Chaque fois, il veille à éviter l’effet tunnel, à préserver un retour à un quotidien normal tout en étant attentif à ceux qui n’y parviennent pas, à les accompagner. Pour lui, les risques de crise sont les mêmes qu’il y a dix ans, mais l’émergence des réseaux sociaux, la vitesse de propagation des informations, vraies et fausses, ont amené la nécessité de réagir vite et clairement.

Humain, très humain

« Le personnel de direction est un être humain donc il peut prendre une mauvaise décision. » L’important est alors d’assumer, de prévenir sa hiérarchie et d’en informer son équipe si nécessaire. Il lui arrive aussi d’assumer les erreurs des autres comme lorsqu’un enseignant exténué exprime de façon démesurée et déplacée sa colère auprès d’élèves. « Il y a des choses que l’on peut entendre, comme la fatigue. Il n’y a pas de rapport disciplinaire mais un accompagnement de l’enseignant et une information pour les familles. »

Pour lui, le management implique d’être attentif à tout le monde, aux élèves comme à l’ensemble des personnels, quelque soit le travail et le statut, de faire preuve de bienveillance et d’exigence dans un esprit d’équité. « Il faut parfois réexpliquer les attendus de la fonction à une personne, ce n’est pas la partie la plus agréable mais c’est nécessaire. »
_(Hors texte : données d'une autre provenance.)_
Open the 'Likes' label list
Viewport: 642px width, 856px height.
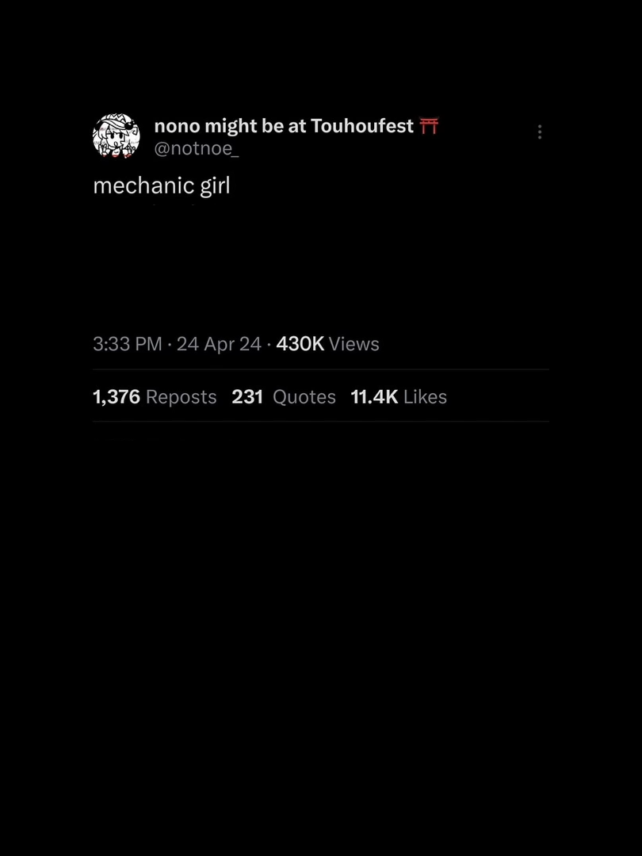pyautogui.click(x=426, y=397)
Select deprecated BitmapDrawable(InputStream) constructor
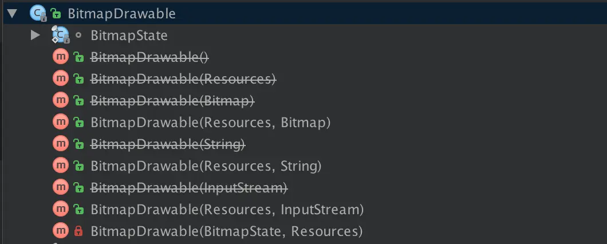 [x=189, y=188]
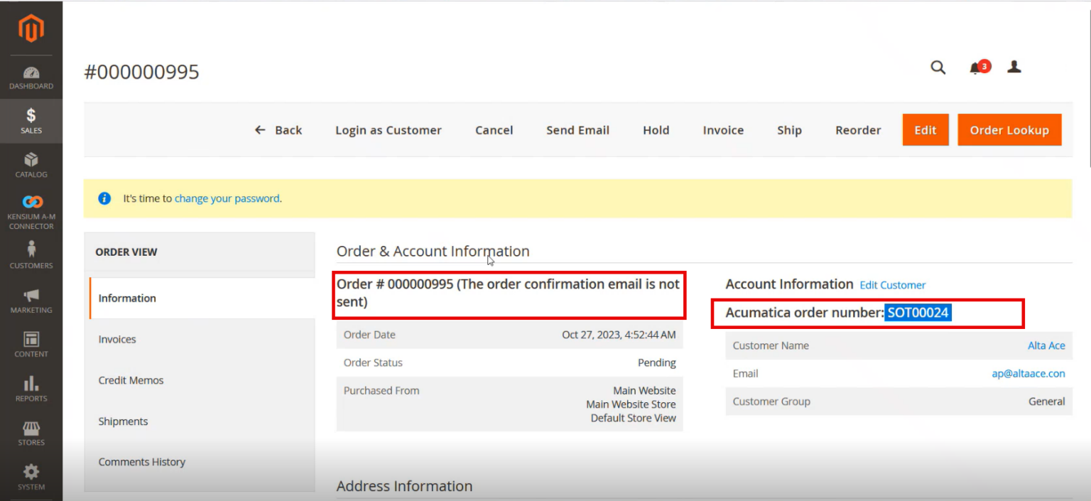Open the Comments History tab
The width and height of the screenshot is (1091, 501).
click(141, 461)
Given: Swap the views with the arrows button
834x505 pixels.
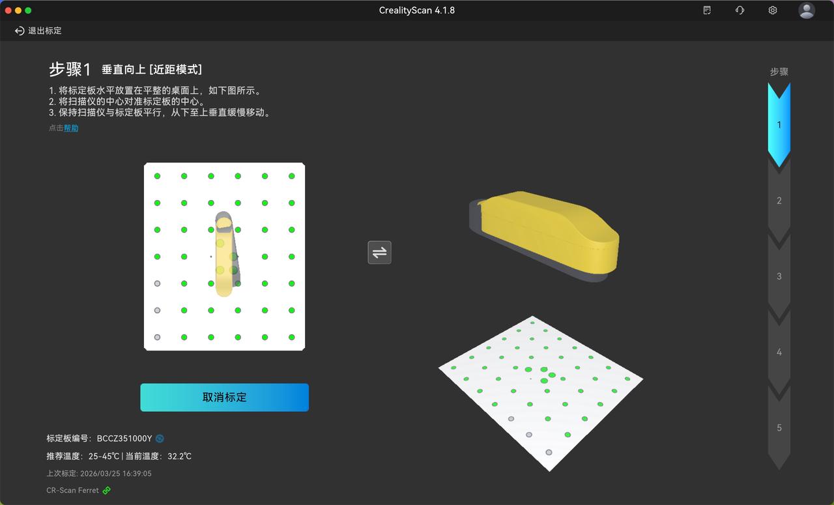Looking at the screenshot, I should (x=379, y=252).
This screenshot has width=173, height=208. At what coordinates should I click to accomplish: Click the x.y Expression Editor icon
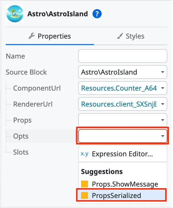[85, 154]
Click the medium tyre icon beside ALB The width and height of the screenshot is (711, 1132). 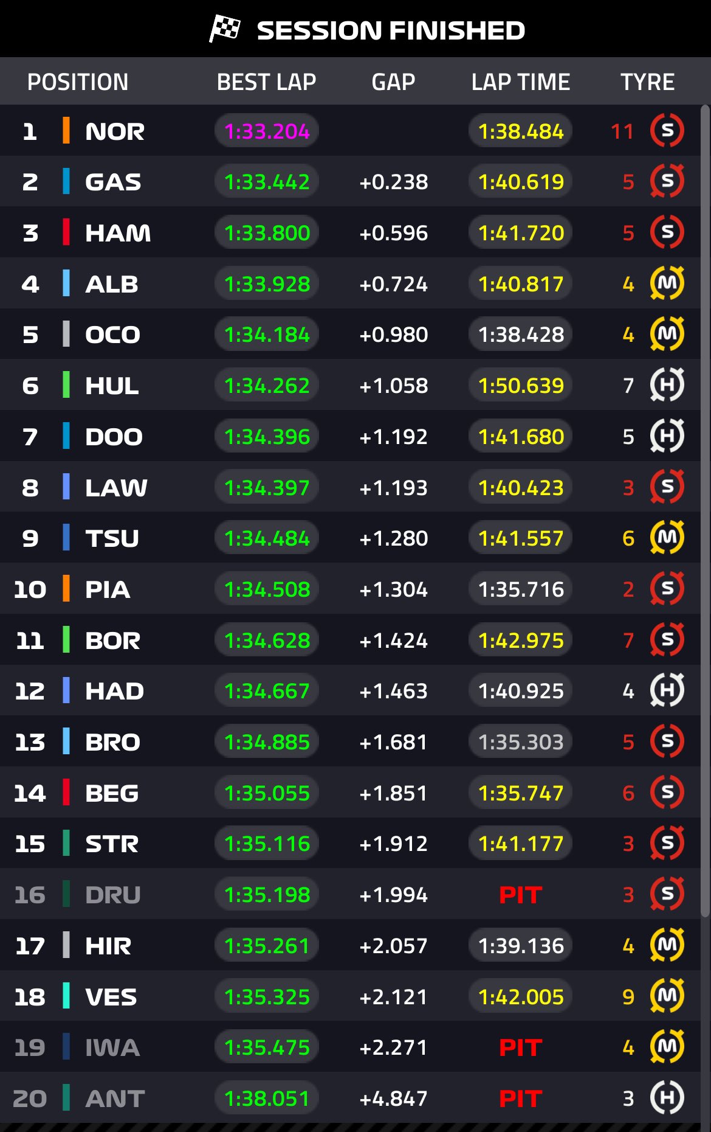666,283
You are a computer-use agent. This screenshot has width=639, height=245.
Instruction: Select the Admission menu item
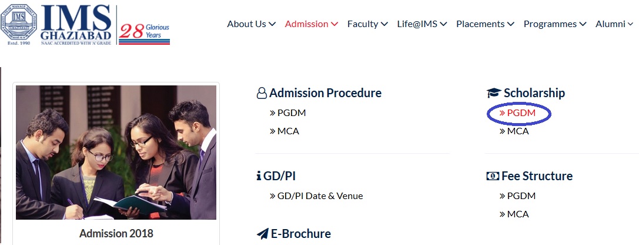coord(311,24)
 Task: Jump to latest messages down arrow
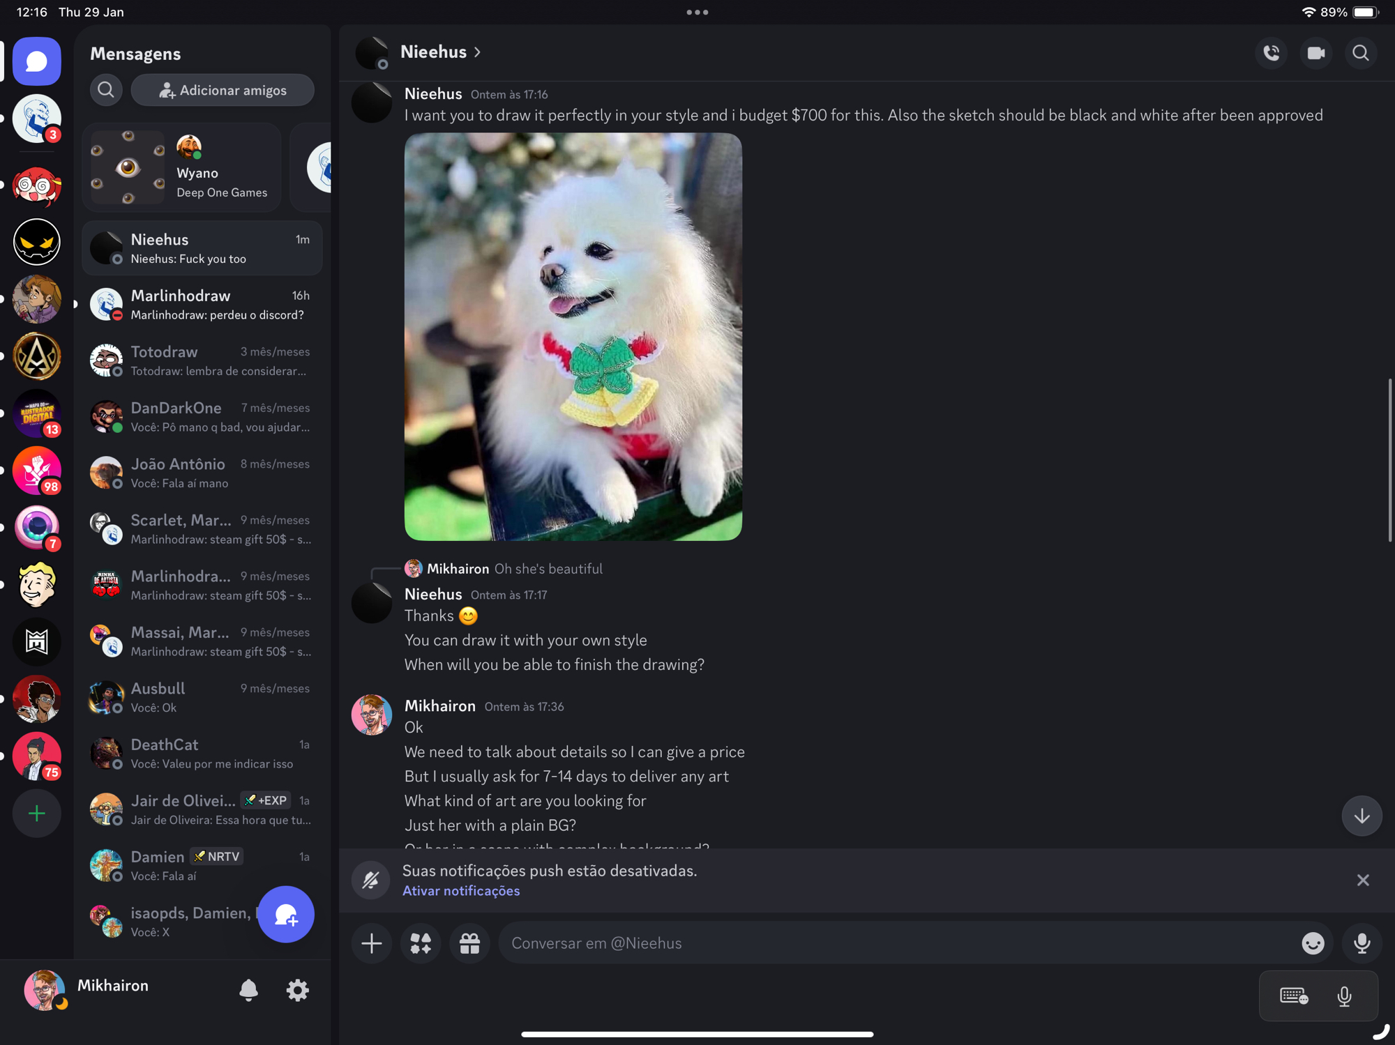(1362, 816)
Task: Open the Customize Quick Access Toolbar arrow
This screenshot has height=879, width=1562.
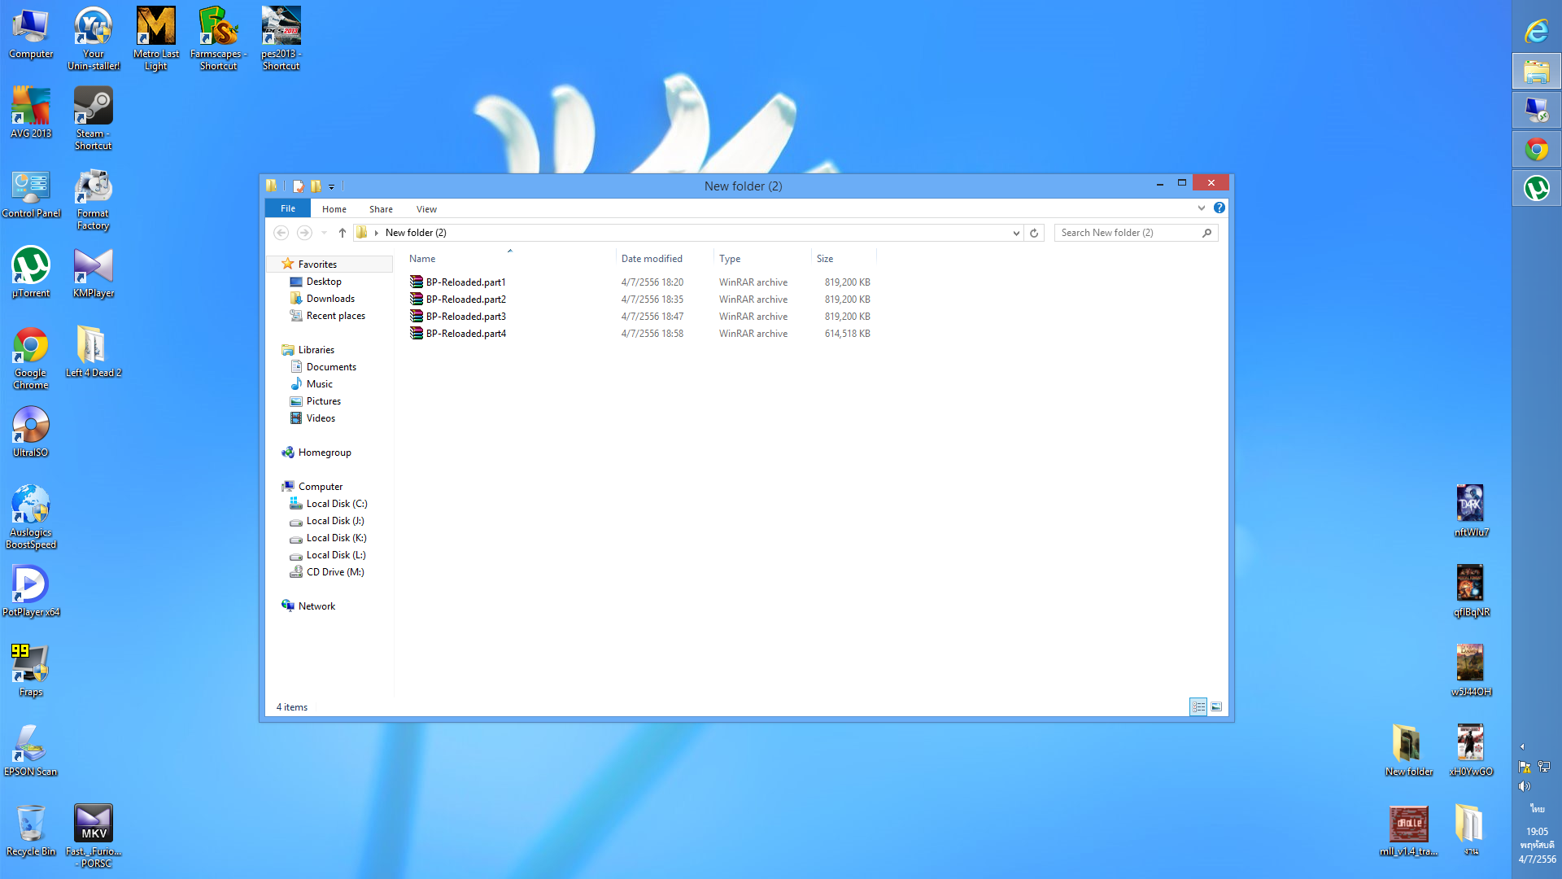Action: point(332,187)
L’heure est parfois aussi aux annonces déplaisantes, comme la fermeture d’un poste, ou à la mise en œuvre d’une réforme impopulaire. Il écoute les arguments dans le souci d’orchestrer et de jouer son rôle de fonctionnaire, d’encadrant. Il s’applique alors l’adage « décider c’est déplaire », laissant de côté le souci de popularité et se centrant sur la motivation principale qui l’a mené vers ce métier : aider les autres. « Quand je viens le matin, je sais que dans la journée je vais aider une personne, l’agent d’accueil comme l’agrégé de maths, ou une famille. Rendre service, je suis là pour ça. »

Il a appris à ne pas s’attacher aux remerciements qui ne viennent pas toujours, à rester humble en sachant qu’il n’est que de passage, que les équipes restent et font vivre un établissement sur la durée. Maillon parmi d’autres, son rôle est « d’endosser des responsabilités, de mettre de l’huile dans les rouages » pour la réussite des élèves et des conditions sereines de travail pour les personnels. Une définition à partager avec tous les candidats aux fonctions de direction.